(Pixel coordinate grounding data)
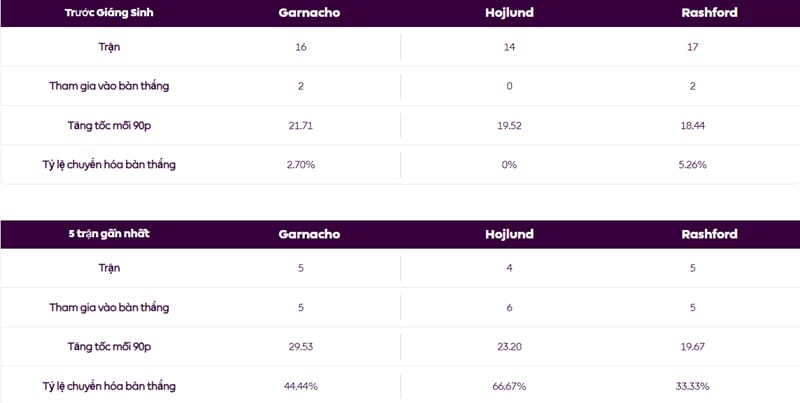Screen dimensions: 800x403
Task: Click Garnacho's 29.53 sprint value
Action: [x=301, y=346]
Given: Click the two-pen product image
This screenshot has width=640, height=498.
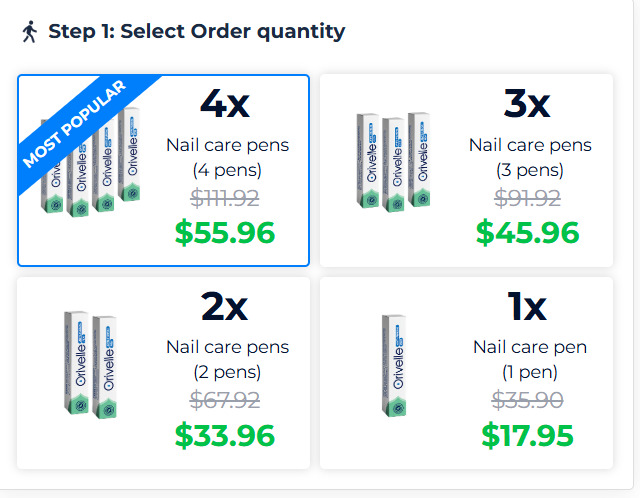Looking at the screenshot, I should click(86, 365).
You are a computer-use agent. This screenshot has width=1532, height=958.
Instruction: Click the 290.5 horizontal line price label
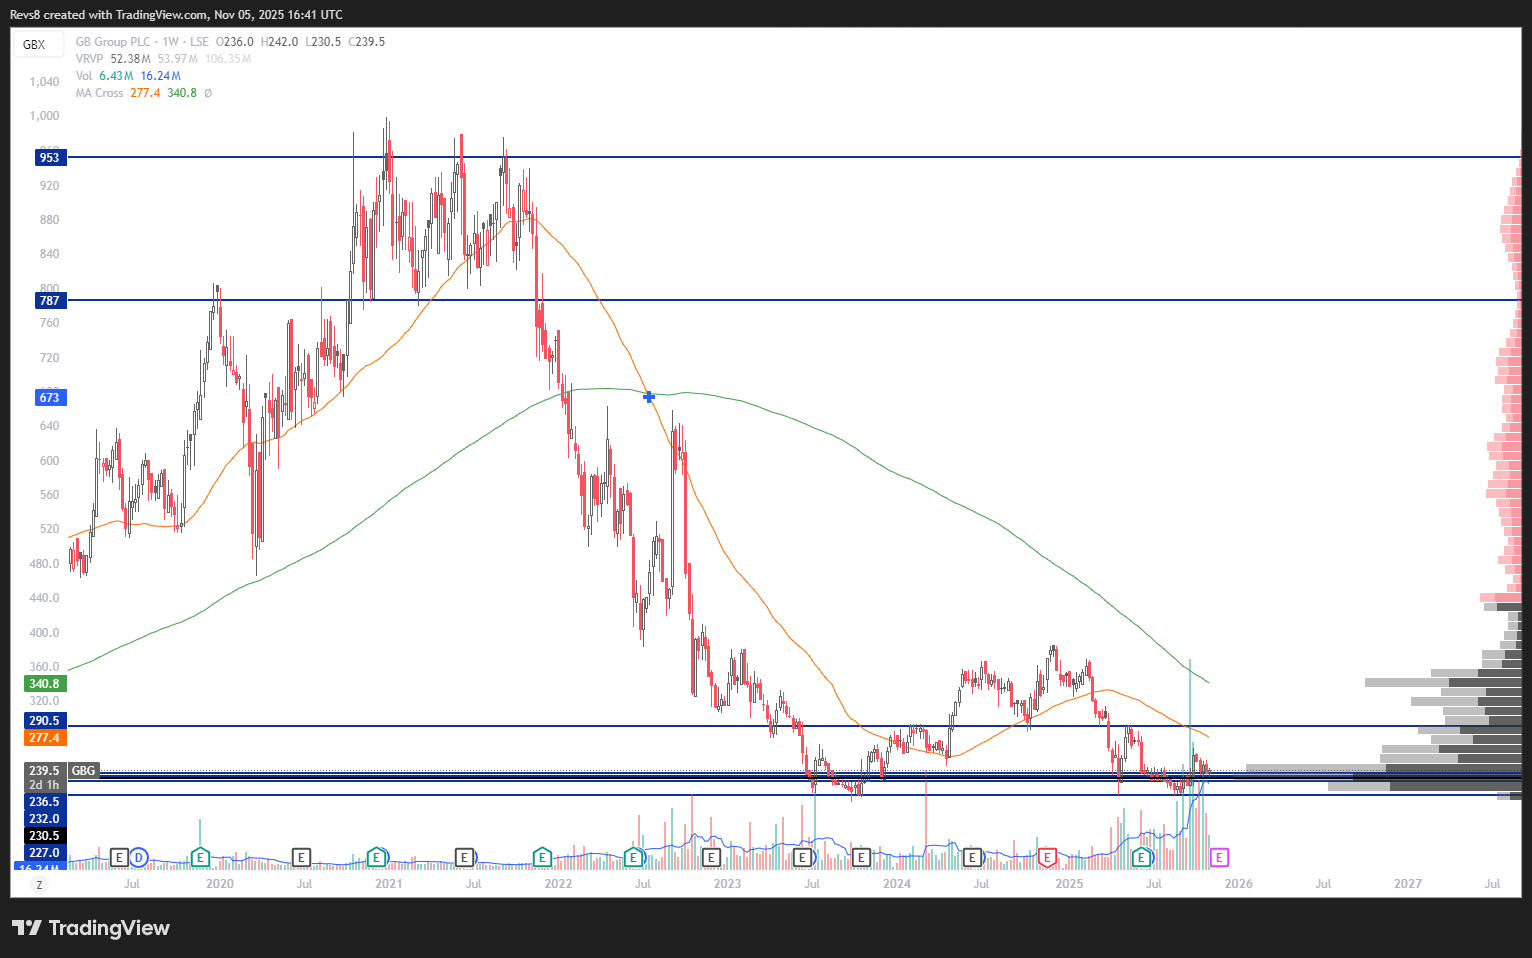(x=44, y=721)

### THE PROBLEM
The required answer is every line from the one containing "Given: Click the two-pen product image" through the last line of the entries, restated word for word and with no pictures.

### OUTPUT FOR THIS TASK
Given: Click the two-pen product image
This screenshot has width=640, height=498.
Looking at the screenshot, I should click(86, 365).
You are a computer-use agent. This screenshot has width=1532, height=958.
Instruction: Click the 290.5 horizontal line price label
(x=44, y=721)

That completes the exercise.